La traversata intera del Passo di Calais non fu portata a termine per le forti correnti e il mare agitato. Rimase in mare per 6 ore, e giunto a Boulogne accolto “da una folla plaudente”, telegrafò subito alla Regina d’Inghilterra che desiderava essere informata dell’esito del tentativo.

In Italia, il palermitano Benvenuto D’Alessandro aveva costruito un apparecchio di salvataggio simile a quello di Boyton: una dimostrazione dei due apparecchi, (quello dell’italiano rimaneva sollevato a livello toracico e addominale con un sistema di semicerchi) era avvenuta il 6 agosto 1876 a Genova, in occasione delle regate. Il 1 Novembre 1876, il capitano Boyton si tuffava a Torino nelle acque del Po, munito di viveri per alcuni giorni; senza arrestarsi ne uscire dal fiume, tentava di percorrere 740 km. per giungere a Pontelagoscuro, dove contava di fermarsi per alcuni giorni per dimostrare l’utilità dell’apparecchio e poi ripartire per Venezia.

Boyton non ignorava i pericoli nascosti del Po: infatti, in una cartolina indirizzata al Corriere della Sera scriveva: “Questo fiume è terribile. In questo tempo ho corso il rischio due volte di perdere la vita.
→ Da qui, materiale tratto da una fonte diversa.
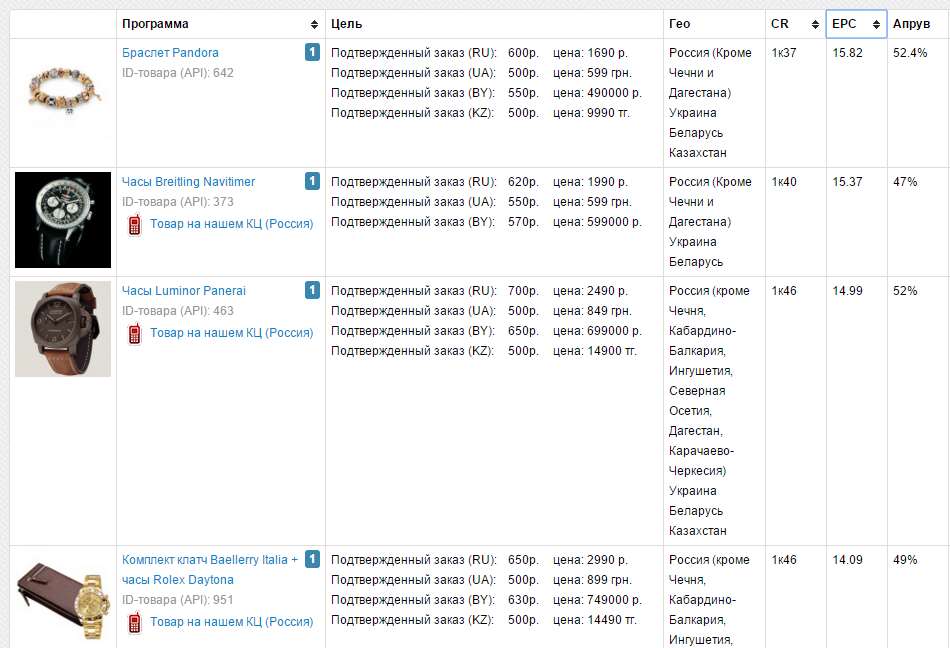Sort table by the Программа column arrows
The image size is (950, 648).
314,24

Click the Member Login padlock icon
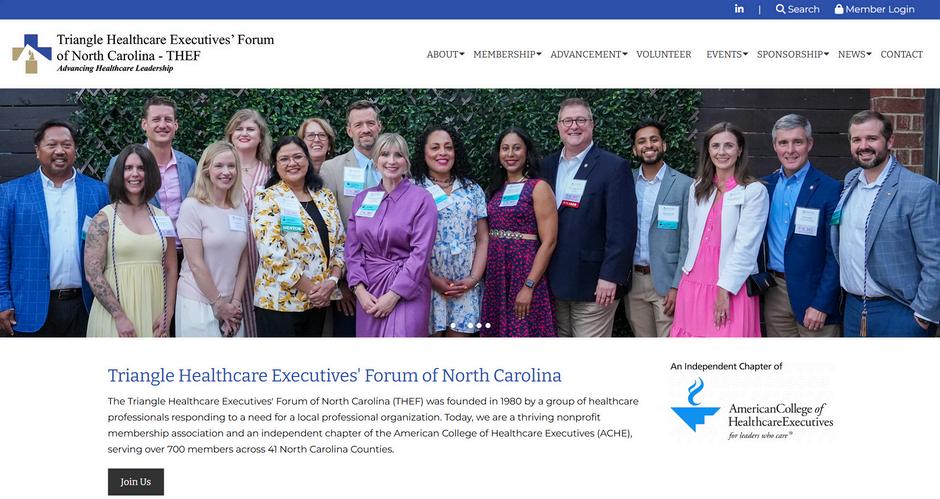(839, 9)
Il mio viaggio è lungo, di notte non posso far altro che galleggiare; il fiume è coperto di nebbia. Arriverò a Ferrara circa venerdì”.

Nonostante il cronista della Gazzetta Ferrarese scrivesse che l’impresa avrebbe destato l’ammirazione universale e che la curiosità vivissima avrebbe invogliato molti ferraresi ad assistere all’arrivo, il giorno successivo si leggeva “forse è stato meglio che ieri Boyton non sia arrivato a Pontelagoscuro perché si contavano le persone recatesi.

Quando abbiamo lasciato Pontelagoscuro il cielo era cosparso di nuvole; spirava un venticello pungente. La serata è fredda e umida; scende una fitta acquerugiola e mentre noi e voi stiamo per godere di quei tepori del letto, così bene decantati dal Berni, il celebre capitano, in mezzo al Po, solo fra le nebbia, o sotto la pioggia, rasenta i mulini fra i quali ogni minuto può lasciare la vita”.

I rapporti con la stampa erano tenuti dal segretario John, che riferiva le notizie rinvenute a mezzo posta: “il capitano alle ore 10 e 1/2 è passato questa mattina da Piacenza”; nell’intervista concessa, a chi chiedeva se fosse vero che questo era l’ultimo viaggio del capitano, questi scuotendo il capo disse: “temo che egli voglia fare un ultimo esperimento traversando l’Oceano”.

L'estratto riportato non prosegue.